So, that’s one example of a test. But how does it work? And how do we calculate the probability of passing or failing for a TCF that has N = 300 million valid accounts, versus a TCF with a smaller number of accounts, n = 200 million?

Short Cryptography Primer

SHA256 is a cryptographic hash function, producing a 256-bit pseudorandom output from any input of arbitrary length. This test requires the following properties to hold for SHA256:

  • Given only the value of SHA256(b), it is computationally infeasible to infer anything about the raw value of b.
  • SHA256 is collision-resistant: it is computationally infeasible to produce two different inputs to SHA256 which result in the same SHA256 hash value.
  • SHA256’s output values are uniformly pseudorandom over the whole 256-bit output space; all outputs are equally likely.

For each different CanonicalID and try combination, the probability that SHA256( Salt || try || CanonicalID ) is less than the SHA256 Cutoff Value is simply p = SHA256 Cutoff Value / (2²⁵⁶), reading the cutoff value as a 256-bit big-endian unsigned integer. In this case, the probability p ~= 0.00000031161165788182999.

Probability Analysis

Let us first consider the case where TCF has N = 300 million accounts.
First, consider the number of accounts TCF is able to find that pass the hash check for a fixed value of try = i. This is a random variable — call it X_i. Because X_i is the total number of account CanonicalIDs which passed the hash check, out of N total, each passing with independent probability p, we see that we can model each X_i as:
X_i ~ B(N,p)
, where B(N,p) indicates a binomial random variable with number of trials N = 300000000 and probability p ~= 0.00000031161165788182999.
Basic probability then tells us that the expected value of each X_i is then Np ~= 93.483497364548997.

Similarly, in the case where TCF only has n = 200 million accounts, we can model the total number of accounts eligible for inclusion in subset with try = i, Y_i as:
 Y_i ~ B(n,p)
, with n = 200000000, and the same value of p. This time, the expected value of each Y_i is np ~= 62.322331576365998.

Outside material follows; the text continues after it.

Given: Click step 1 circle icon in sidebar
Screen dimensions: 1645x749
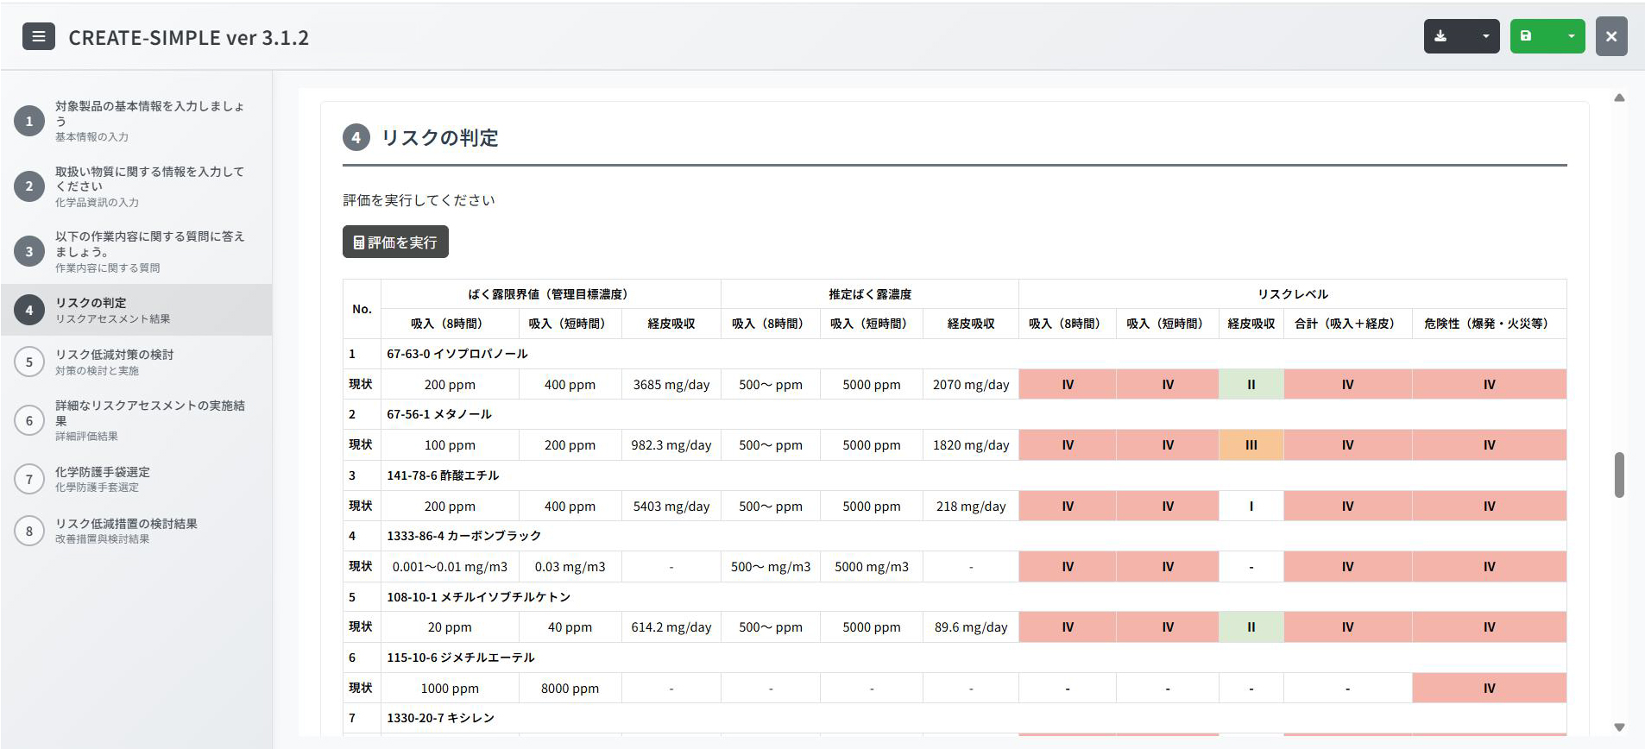Looking at the screenshot, I should coord(29,121).
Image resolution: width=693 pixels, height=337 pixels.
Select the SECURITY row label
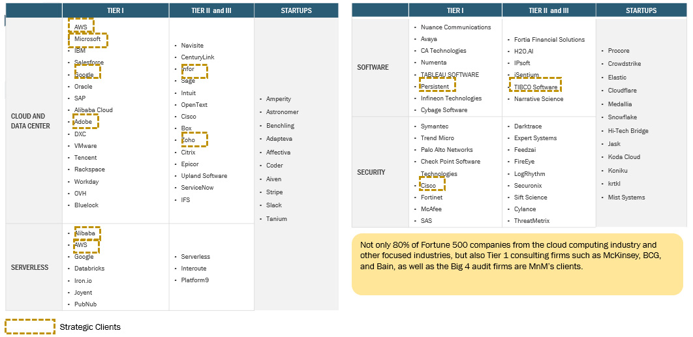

If your statistics software does not support computation of probabilities concerning binomial random variables with very large values of N and n, one may observe that because the value of N and n are large, and the (common) value of p is small, you may choose to instead use a Poisson random variable to approximate. This will model the random variables X_i and Y_i as Poisson random variables Pois(λ), with rate parameters λ equal to the expected values of the original distributions, that is:
 X_i ~~ Pois(λ), λ ~= 93.483497364548997
 Y_i ~~ Pois(λ), λ ~= 62.322331576365998
For the calculations of all values on this page, a Poisson approximation was not used.

In the case N = 300 million, TCF is permitted to submit any of the 28 subsets, the size of each being an independent, identically distributed random variable with the distribution of X_i.

What is the probability that any specific subset with try = i fails to contain S = 100 entries?

P(Subset try = i smaller than 100) = P(X_i < 100)
= P(X_i <= 99)
= P(X_i = 0) + P(X_i = 1) + … + P(X_i = 99)
= (1 * p^0 * (1-p)^N) + (N * p * (1-p)^(N-1)) + … + ((N!/((N-99)! * 99!)) * p^N * (1-p)^(N-99))
, (binomial distribution, ! indicates the factorial operator)
~= 0.73658194795502904

But recall that TCF is allowed to try all 28 values of try from 0 to 27, and submit any subset of at least size 100. So what is the probability that a TCF with 300 million accounts can find at least one subset with enough entries?

P(At least one subset try = 0..27 has size 100 or more)
= 1 - P(
No subsets try = 0..27 have size 100 or more)
= 1 - P(
All subsets try = 0..27 have size 99 or less)
= 1 - P(X_0 <= 99, X_1 <= 99, …, X_27 <= 99)
= 1 - (P(X_0 <= 99) * P(X_1 <= 99) * … * P(X_27 <= 99))
, by independence of X_0 … X_27
= 1 - (P(X_0 <= 99) ^ 28)
, by identical distribution of X_0 … X_27
~= 1 - (0.73658194795502904 ^ 28)
~= 1 - 0.00019150935281386878
~= 0.99980849064718613

So, if TCF has N = 300 million or more valid account credentials, TCF is able to pass the test with probability greater than 0.9998.

And now we look at the other half of the test: if TCF has at most n = 200 million valid accounts, what is the probability that it is unable to find any try subset with at least 100 entries? We do similar calculations on the random variables Y_i:

Again, the probability that any single subset with try = i has less than 100 entries is:

P(Subset try = i smaller than 100)
= P(Y_i < 100)
= P(Y_i <= 99)
= P(Y_i = 0) + P(Y_i = 1) + … + P(Y_i = 99)
= (1 * p^0 * (1-p)^n) + (n * p * (1-p)^(n-1)) + … + ((n!/((n-99)! * 99!)) * p^n * (1-p)^(n-99))
~= 0.99999315974864207

Therefore, what is the probability that in this case, TCF fails the test, because none of its 28 subsets have 100 entries or more?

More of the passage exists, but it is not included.